Posisi berikutnya ditempati BPJS Kesehatan dengan 68.797.431 akses, PT Bank Mandiri (Persero) Tbk sebanyak 63.675.378 akses, PT Dompet Anak Bangsa (GoPay) sebanyak 48.135.105 akses, dan PT Indonesia Digital Identity (FIDA) sebanyak 46.715.268 akses.
Lima lembaga tersebut secara total menyumbang sekitar 300,26 juta akses, atau hampir 45% dari keseluruhan akses face recognition yang tercatat hingga akhir Juni 2026.
Perjalanan Face Recognition di Indonesia
Pemanfaatan face recognition di Indonesia sebenarnya bukan hal baru pada 2026. Teknologi tersebut mulai mendapat tempat lebih luas seiring dengan upaya pemerintah melakukan digitalisasi identitas kependudukan. Pada 2022, Ditjen Dukcapil mulai mendorong penggunaan Identitas Kependudukan Digital (IKD). Dalam proses aktivasi identitas digital, masyarakat perlu melakukan verifikasi wajah untuk memastikan orang yang melakukan pendaftaran sesuai dengan identitas kependudukannya.

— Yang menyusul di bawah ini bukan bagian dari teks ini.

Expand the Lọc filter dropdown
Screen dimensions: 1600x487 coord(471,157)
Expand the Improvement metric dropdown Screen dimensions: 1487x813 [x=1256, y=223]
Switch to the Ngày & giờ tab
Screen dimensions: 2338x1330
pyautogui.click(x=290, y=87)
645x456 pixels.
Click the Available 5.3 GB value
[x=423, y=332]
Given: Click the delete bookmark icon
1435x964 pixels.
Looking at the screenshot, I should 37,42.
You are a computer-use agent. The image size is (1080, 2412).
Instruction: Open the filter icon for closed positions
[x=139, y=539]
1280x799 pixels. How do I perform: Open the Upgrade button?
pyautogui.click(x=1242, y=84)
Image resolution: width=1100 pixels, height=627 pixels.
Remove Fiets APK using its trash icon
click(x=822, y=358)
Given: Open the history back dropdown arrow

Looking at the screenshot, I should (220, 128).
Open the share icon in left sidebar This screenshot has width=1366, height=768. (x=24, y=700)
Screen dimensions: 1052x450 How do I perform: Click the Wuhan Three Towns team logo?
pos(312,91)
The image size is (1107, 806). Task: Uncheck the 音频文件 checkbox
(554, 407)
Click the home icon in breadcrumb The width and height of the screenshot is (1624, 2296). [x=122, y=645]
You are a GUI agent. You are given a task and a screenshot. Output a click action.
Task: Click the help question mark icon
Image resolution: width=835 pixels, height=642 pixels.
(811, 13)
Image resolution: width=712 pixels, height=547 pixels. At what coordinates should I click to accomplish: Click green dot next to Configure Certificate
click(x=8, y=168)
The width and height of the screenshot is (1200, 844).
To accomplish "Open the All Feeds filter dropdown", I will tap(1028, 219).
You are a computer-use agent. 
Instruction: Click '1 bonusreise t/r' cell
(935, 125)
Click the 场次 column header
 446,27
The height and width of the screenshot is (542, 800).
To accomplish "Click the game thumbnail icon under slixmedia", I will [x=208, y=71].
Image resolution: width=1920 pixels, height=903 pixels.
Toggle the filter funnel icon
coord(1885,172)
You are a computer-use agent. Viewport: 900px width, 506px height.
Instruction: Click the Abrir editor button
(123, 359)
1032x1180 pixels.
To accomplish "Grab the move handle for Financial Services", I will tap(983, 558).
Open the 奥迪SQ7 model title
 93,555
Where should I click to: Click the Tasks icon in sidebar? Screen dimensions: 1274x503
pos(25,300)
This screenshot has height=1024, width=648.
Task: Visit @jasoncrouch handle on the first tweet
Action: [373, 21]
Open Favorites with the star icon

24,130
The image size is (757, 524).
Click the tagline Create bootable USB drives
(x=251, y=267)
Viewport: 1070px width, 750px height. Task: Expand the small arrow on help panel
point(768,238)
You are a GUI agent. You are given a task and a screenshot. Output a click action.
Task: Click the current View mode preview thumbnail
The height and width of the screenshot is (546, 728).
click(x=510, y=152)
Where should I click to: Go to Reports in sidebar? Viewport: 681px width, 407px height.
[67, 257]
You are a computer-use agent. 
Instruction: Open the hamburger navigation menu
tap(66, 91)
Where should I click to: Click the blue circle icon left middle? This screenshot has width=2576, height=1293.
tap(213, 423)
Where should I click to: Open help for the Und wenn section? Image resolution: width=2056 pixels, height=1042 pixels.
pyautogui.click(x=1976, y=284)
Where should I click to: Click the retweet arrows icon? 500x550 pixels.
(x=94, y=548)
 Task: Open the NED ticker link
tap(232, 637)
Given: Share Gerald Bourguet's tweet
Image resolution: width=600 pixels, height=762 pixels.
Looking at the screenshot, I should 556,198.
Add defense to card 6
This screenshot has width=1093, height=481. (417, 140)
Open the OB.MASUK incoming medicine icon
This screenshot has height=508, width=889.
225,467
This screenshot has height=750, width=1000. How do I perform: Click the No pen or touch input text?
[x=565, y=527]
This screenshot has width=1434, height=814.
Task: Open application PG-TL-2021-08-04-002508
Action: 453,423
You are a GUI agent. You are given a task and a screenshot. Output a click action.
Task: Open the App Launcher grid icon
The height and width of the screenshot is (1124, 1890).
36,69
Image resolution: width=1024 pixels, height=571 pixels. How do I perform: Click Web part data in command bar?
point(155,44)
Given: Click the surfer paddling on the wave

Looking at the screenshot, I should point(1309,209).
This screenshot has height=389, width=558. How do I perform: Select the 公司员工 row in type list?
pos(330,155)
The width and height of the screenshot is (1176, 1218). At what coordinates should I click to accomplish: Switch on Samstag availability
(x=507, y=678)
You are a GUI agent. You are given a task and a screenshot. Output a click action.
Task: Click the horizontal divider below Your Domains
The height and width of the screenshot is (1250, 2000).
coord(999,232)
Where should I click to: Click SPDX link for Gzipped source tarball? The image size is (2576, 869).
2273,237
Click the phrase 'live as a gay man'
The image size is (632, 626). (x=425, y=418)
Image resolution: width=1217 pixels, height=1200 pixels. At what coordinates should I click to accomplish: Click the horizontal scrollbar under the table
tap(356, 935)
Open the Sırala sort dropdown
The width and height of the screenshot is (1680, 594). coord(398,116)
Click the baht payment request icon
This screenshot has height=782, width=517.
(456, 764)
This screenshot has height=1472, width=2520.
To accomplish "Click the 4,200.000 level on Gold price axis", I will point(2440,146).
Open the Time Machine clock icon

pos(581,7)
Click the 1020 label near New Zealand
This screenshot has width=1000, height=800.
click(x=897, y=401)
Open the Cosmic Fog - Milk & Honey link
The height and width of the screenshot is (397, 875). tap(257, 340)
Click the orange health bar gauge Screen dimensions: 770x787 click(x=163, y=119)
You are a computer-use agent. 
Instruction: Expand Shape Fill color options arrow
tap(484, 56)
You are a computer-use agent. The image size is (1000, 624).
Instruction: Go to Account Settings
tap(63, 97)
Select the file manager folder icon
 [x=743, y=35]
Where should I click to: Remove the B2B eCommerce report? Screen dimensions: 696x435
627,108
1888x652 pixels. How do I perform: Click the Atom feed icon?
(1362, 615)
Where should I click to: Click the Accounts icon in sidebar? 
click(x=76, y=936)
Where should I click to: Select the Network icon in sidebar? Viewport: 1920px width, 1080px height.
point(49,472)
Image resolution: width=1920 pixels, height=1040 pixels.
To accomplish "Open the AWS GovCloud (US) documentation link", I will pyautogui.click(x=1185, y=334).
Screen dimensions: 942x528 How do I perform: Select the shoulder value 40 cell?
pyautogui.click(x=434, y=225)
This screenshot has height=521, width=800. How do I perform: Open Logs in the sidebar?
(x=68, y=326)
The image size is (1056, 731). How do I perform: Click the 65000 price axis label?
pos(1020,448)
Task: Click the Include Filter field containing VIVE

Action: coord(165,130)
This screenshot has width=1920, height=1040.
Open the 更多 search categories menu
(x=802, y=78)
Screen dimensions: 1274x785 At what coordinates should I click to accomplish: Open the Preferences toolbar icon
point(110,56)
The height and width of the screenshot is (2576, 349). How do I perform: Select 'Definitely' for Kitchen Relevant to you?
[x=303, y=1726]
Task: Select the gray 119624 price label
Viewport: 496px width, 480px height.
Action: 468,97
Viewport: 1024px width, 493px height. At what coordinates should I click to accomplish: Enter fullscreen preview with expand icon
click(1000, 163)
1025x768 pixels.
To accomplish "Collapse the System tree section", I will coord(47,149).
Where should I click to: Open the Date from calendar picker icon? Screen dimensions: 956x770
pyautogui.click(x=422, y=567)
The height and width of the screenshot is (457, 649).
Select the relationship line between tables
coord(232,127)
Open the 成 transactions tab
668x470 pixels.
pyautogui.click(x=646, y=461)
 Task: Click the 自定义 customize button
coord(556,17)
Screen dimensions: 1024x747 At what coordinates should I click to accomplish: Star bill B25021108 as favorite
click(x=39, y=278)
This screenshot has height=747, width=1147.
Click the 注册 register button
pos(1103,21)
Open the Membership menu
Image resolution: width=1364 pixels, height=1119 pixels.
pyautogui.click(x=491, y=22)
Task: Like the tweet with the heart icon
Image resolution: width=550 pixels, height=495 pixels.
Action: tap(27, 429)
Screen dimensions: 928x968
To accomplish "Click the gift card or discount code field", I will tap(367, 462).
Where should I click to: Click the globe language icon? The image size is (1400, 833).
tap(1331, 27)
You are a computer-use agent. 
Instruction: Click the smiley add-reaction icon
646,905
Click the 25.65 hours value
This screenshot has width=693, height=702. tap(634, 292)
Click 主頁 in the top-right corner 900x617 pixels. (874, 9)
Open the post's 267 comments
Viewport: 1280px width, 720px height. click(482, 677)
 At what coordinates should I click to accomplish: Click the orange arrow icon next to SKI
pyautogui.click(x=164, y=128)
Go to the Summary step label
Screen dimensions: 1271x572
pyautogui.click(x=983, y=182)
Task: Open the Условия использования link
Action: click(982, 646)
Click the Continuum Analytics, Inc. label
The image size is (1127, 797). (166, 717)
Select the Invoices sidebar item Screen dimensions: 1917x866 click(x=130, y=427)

Pada November 2022, Ditjen Dukcapil juga menyatakan mulai bermigrasi dari KTP fisik menuju KTP digital yang dapat diverifikasi menggunakan face recognition. Saat itu Dukcapil menggandeng enam penyedia platform untuk memperluas kapasitas layanan tersebut. Dirjen Dukcapil ketika itu, Zudan Arif Fakrulloh, menjelaskan teknologi tersebut dibutuhkan karena data seseorang dalam pelayanan publik perlu dipastikan benar-benar digunakan oleh pemilik identitasnya.
Dukcapil juga menyebut teknologi face recognition dapat digunakan untuk e-KYC atau proses mengenali dan memverifikasi identitas pelanggan secara elektronik. Artinya, wajah mulai digunakan bukan hanya sebagai fitur keamanan di ponsel, tetapi sebagai alat untuk mencocokkan seseorang dengan identitas kependudukannya.
Otoritas Jasa Keuangan (OJK) dan Ditjen Dukcapil pada 2024 lantas memperluas kerja sama pemanfaatan data kependudukan dengan tujuan guna mengidentifikasi atau memverifikasi seseorang. Perluasan kerja sama diharapkan meningkatkan aksesibilitas sekaligus akurasi proses verifikasi dalam industri jasa keuangan.
Pada Juli 2025 BPJS Kesehatan juga merilis Face Recognition BPJS Kesehatan atau FRISTA. Teknologi tersebut digunakan untuk membantu proses verifikasi peserta ketika mengakses layanan, serta meningkatkan efisiensi, akurasi pelayanan, ditambah jadi tool pencegah pencurian identitas.